Statement of consideration of employment conditions elsewhere in the Company
The Remuneration Committee generally considers pay and employment conditions elsewhere in the Company when considering the executive directors’
remuneration. When considering base salary increases, the Remuneration Committee reviews overall levels of base pay increases offered to other
employees. Employees are not actively consulted on directors’ remuneration. The Company has regular contact with union bodies on matters of pay
and remuneration for employees covered by collective bargaining or consultation arrangements.
Existing contractual arrangements
The Remuneration Committee retains discretion to make any remuneration payments and payments for loss of office outside the Policy in this report:
• where the terms of the payment were agreed before the Policy came into effect;
• where the terms of the payment were agreed at a time when the relevant individual was not a director of the Company and, in the opinion of the
Remuneration Committee, the payment was not in consideration of the individual becoming a director of the Company; or
• to satisfy contractual commitments under legacy remuneration arrangements.
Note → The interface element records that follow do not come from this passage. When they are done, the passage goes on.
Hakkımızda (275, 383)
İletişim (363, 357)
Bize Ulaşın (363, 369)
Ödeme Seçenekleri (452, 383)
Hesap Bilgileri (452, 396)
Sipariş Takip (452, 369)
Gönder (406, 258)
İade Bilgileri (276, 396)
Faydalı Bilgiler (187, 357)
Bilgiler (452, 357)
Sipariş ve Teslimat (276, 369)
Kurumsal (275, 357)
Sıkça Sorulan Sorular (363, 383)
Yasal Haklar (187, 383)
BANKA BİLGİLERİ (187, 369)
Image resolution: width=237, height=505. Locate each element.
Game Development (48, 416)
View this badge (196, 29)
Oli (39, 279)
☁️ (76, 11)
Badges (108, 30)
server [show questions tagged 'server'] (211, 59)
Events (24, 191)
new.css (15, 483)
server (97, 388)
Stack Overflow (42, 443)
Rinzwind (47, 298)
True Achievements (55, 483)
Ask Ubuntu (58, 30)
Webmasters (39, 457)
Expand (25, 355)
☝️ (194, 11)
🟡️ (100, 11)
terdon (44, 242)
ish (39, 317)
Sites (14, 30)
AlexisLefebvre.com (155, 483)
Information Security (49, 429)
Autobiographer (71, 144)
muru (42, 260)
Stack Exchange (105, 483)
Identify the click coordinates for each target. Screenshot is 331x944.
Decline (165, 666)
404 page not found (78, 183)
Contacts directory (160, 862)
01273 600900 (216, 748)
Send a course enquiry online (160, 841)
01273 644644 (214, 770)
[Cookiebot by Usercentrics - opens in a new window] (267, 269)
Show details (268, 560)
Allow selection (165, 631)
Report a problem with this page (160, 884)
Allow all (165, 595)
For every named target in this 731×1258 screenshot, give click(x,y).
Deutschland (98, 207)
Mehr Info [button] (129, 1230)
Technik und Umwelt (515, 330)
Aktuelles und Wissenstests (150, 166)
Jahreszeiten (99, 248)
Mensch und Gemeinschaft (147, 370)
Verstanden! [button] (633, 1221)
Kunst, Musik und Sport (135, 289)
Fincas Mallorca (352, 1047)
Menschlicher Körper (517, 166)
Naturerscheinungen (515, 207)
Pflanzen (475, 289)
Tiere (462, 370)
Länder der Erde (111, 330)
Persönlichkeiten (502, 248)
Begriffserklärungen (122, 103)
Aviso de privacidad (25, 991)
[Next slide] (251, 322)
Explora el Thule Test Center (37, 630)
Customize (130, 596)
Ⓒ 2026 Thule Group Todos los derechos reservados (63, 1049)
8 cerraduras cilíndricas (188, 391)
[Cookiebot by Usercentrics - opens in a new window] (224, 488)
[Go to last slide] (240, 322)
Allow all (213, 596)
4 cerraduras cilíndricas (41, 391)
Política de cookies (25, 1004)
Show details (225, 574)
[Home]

For these purposes, the term “payments” includes the satisfaction of awards of variable remuneration and, in relation to an award over shares, the terms
of the payment are agreed at the time the award is granted.
The Remuneration Committee may make minor changes to this Policy which do not have a material advantage to directors, to aid in its operation or
implementation, taking into account the interests of shareholders but without the need to seek shareholder approval.
Statement of consideration of shareholder views
During the year, the Remuneration Committee engaged with key shareholders to outline planned adjustments to the remuneration of the Chief Finance and
Operating Officer under his expanded remit, inviting their direct feedback. This included a detailed rationale for an exceptional 2025 base salary increase to
reflect his expanded role, as well as the alignment of his pension contributions with those available to the wider workforce, addressing a legacy contractual
issue, both effective from April 2025. The Committee remains committed to an ongoing dialogue with shareholders and welcomes feedback on executive
and non-executive directors’ remuneration.
Payments in relation to existing remuneration arrangements
The Remuneration Committee reserves the right to make any remuneration payments and/or payments for loss of office (including exercising any discretions
available to it in connection with such payments) notwithstanding that they are not in line with the Remuneration Policy set out above where the terms of
the payment were agreed:
i. before the date of the 2014 AGM (the date the Company’s first shareholder-approved Remuneration Policy came into effect);
ii. after the date of the 2014 AGM and before the Remuneration Policy set out above came into effect, provided that the terms of the payment were
consistent with the shareholder-approved Remuneration Policy in force at the time they were agreed; or
iii. at a time when the relevant individual was not a director of the Company and, in the opinion of the Remuneration Committee, the payment was not
in consideration for the individual becoming a director of the Company.
For these purposes “payments” includes the Remuneration Committee satisfying awards of variable remuneration and, in relation to an award over shares,
the terms of the payment are “agreed” at the time the award is granted.